ここ数日『繭のパウダ-』作りに夢中になる日が多く、横須賀で市長選挙があったことなど全く知らなかったが、昨日朝刊に『現職を破って33歳の新人が当選』というニュ-スにビックリすると同時に若い人教育躍進に大拍手。
ゆっくりとその記事を読んで見る。横須賀といえば、国民的人気を得ていたあのコイズミ前首相のお膝元。市長もいくら革新系の人が挑戦しても牙城を崩せないのが今までの例で、ずっと官僚出身者が占めていた。
マスコミもそのあたりを読んで、どうせ現職の勝ちだろうと・・・と予測して騒がなかったようだ。ところが市民の多くはそんな沈滞ム-ドに嫌気が生じていたらしく、33歳という若さに変化を求めたようだ。
当選した吉田という青年は過去2回の市議会選挙では毎回トップ当選を果たしていたというから、横須賀では知名度と市民の信頼度は抜群に違いないだろう。市民に評価されている実績は上げているはずだから、今後横須賀は変わるだろうと期待できそうだ。
現職の市長は、珍しく自民・民主両陣営から推薦を受けていたという。何故民主党が推薦しているのかわからないが、このあたりにも市民の、特に無党派層の『何か変だぞ・・・』という感情があったのではないだろうか。それにしても民主党の市政が不可解。
確か、小沢前代表は『相乗りは絶対しない』と言っていたはずなのに・・・。あまり積極的な推薦でないようだから、裏にはいろいろと深い事情としがらみがあっただろうと想像しているが、今回の結果は民主党としては大失点。
党内には『やはり、相乗りしなかった方が・・・』と悔やみと、支持者の中には推薦を決めた幹部たちに怨嗟の声が広がっているのではないだろうか。
この選挙結果の記事で一番興味が深いのは、超人気者である(あった)コイズミ前首相が何回も現職の応援に街頭に立っていたというくだりである。
前回の衆議院戦況の光景を思い出す。コイズミが来た・・・というだけで十重二十重の民衆がまるで熱に浮かされたように聞きほれている映像が繰り返し流れたもの。中には『ジュンちゃ-ん』なんてオバサマ族の黄色(というより黄土色かな)の声まで渦巻いていたことは記憶に新しい。
当時のような何かカリスマ性はなくなったとはいえ、それでもコイズミが来たとなると大変な聴衆が集まったことは想像に難くない。現職陣営は気分をよく、大丈夫という感触を受けたのではないだろうか。そこに油断というか気の緩みがあったのかも知れないが、吉田陣営はそのあたりを冷静に分析して、徹底した『無党派』を押し出し市民の共感を得たようだ。

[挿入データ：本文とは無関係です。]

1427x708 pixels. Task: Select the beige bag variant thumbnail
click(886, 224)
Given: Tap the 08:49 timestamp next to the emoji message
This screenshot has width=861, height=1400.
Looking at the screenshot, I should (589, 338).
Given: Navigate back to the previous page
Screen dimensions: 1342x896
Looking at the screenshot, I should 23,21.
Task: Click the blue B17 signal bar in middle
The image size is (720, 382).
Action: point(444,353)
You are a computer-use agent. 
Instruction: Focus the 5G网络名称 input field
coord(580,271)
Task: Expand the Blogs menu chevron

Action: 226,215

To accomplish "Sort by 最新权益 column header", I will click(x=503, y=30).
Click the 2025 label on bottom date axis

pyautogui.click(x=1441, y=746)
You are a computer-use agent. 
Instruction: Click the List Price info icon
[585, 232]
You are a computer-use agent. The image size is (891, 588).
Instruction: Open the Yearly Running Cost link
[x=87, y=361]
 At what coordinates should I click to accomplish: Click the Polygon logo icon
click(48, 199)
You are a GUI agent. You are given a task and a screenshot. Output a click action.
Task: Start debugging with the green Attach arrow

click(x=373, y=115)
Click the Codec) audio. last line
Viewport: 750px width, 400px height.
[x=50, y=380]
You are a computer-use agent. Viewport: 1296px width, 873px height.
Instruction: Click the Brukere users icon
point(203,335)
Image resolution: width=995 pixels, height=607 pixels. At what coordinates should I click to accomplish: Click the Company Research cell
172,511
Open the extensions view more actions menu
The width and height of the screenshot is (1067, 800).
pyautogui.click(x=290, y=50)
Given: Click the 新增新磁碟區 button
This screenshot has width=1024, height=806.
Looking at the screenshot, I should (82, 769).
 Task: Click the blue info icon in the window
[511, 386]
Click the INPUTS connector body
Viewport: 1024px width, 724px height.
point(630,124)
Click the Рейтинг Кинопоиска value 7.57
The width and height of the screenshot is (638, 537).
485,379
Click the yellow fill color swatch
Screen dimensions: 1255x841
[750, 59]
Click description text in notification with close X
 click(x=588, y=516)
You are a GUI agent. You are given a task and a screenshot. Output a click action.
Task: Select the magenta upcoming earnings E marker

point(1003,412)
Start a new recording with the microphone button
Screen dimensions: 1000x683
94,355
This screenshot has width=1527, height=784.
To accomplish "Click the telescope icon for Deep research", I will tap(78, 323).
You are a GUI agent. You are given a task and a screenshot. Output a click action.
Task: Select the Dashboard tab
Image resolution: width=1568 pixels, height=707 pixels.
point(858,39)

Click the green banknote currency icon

自民が推す現職と民主が推薦する新人だった千葉とは全く違った展開。千葉は政党間の戦いという展開だったに比べ、今回は市政に対する『保守』と『改革』という図式。むしろ、現職を民主党が推薦したことに反発、民主党支持者の多くが吉田氏に票を入れたのではないだろうか。
ここまで書いてみて、コイズミ氏が街宣車の上で演説しているとき、推薦している民主党の市議なり県議たちはどうしていたのだろうと素朴な疑問がわいてきた。
推薦しているからには、応援演説をしていた民主党員もいたはずなのに、コイズミ演説を批判もせずに、指をしゃぶって聞きほれていた・・・なんてことになると、民主党にとってはマイナス以外何ものでもない。
今回の結果で、コイズミ氏の三男が後継として立候補する今度の衆議院選挙が面白くなりそうだ。コイズミ氏が何回も街頭に立って現職を応援したのに結果的に破れたことを、コイズミ陣営がどう分析するのだろう。
方や民主党推薦の候補は人気がある弁護士だそうだが、はたしてどうなるだろう。市民が『吉田市長がやりやすいのはどちら・・・』という新しい判断基準で選ぶと思わない番狂わせがありそうだ。
その意味でも早く解散してほしいと思っているが、最近の情勢をみると自民党内には、また顔のすげ替えを求める声が大きくなっているとのこと。下手すると解散の前に総裁選というまたまた茶番がはじまるのではないだろうか。